Smith, principal at Avery Elementary School, said Sinco has contributed “since day one.”

“Tori is extremely conscientious. She cares about each of her students and their families,” Smith said. “She often attends evening and weekend events involving any of her students. She is a person of character, always striving to do what’s right. She is an excellent example and role model for her students and her colleagues.”

The principal said Sinco also facilitates Avery’s school-wide data spreadsheet, serves as the school’s webmaster, sponsors the National Jr. Beta Club and Technology Team, serves as the school’s Khan Academy facilitator, conducts math workshops for parents and serves on the school’s Media/Technology Committee.

Sinco has taught at Avery since the school opened seven years ago, and has experience teaching students in third through sixth grade. Sinco said innovation isn’t just important, “it’s vital.”

“Students enter the classroom on varying levels with different learning styles and interests — what works for one student, will not work for all.

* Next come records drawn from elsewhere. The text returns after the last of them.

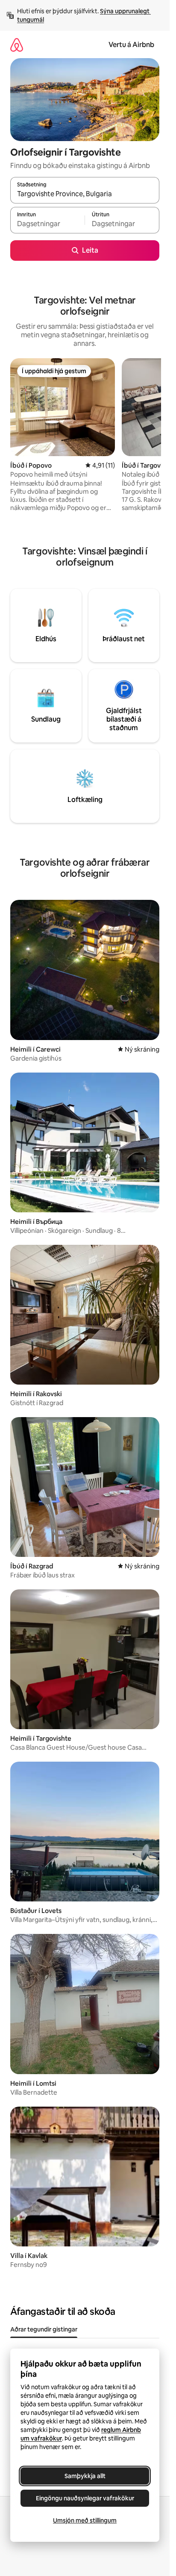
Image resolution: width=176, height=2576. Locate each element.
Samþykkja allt (85, 2476)
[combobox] (85, 194)
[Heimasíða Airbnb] (16, 44)
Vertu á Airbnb (131, 44)
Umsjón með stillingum (85, 2520)
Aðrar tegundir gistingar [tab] (43, 2329)
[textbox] (47, 224)
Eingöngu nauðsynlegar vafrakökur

I find this especially true in the teaching of math. All of my students are different,” she said. “Without innovating teaching practices, I would not be able to provide each child with the education that he or she deserves.”

Sinco’s submission for the Innovation in Teaching Competition focused on teaching students based on their needs.

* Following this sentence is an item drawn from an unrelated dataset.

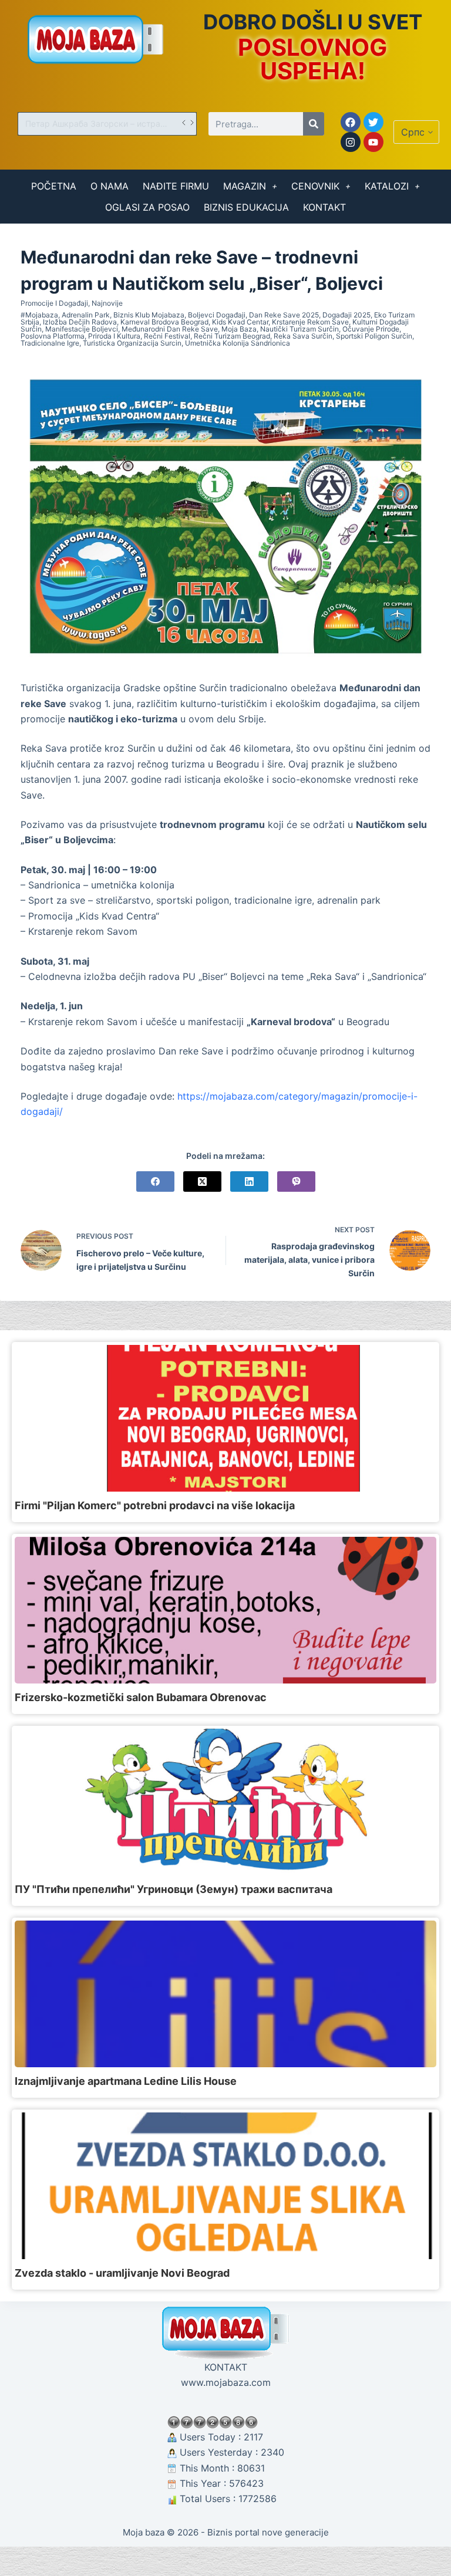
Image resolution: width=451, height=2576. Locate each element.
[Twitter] (373, 122)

“Students are grouped according to ability and readiness,” Sinco explained. “These groups experience tiered instruction, activities and performance tasks that best meet their individual needs. My use of Khan Academy has revolutionized differentiation — remediating and accelerating my 34 students individually. In addition to Khan Academy, technology is infused in our daily curriculum.”

Sinco said she uses creative methods of teaching to help keep her students engaged.

“QR code scavenger hunts, math-casting and cross country team competitions using Skype and Zondle are just a few of the ways I enhance instruction and engage students. Our daily use of Edmodo allows students to collaboratively discuss with their peers, seek math assistance from anywhere they have Internet access and creates a network of learning that stretches far outside the four walls of my classroom,” she said.

Smith said Sinco is just one example of the many outstanding educators at Avery Elementary.

“Tori is a reflection of the caliber of our teaching staff. I am thrilled that Avery is represented by one of our best,” Smith said of Sinco. “Tori, after all, was elected by her colleagues as Teacher of the Year during our inaugural year.”

Smith said the $5,000 grant prize may be used to purchase additional technology for the school’s Bring Your Own Learning Device initiative in fifth-grade, but said they haven’t made a final decision on how to use the grant yet.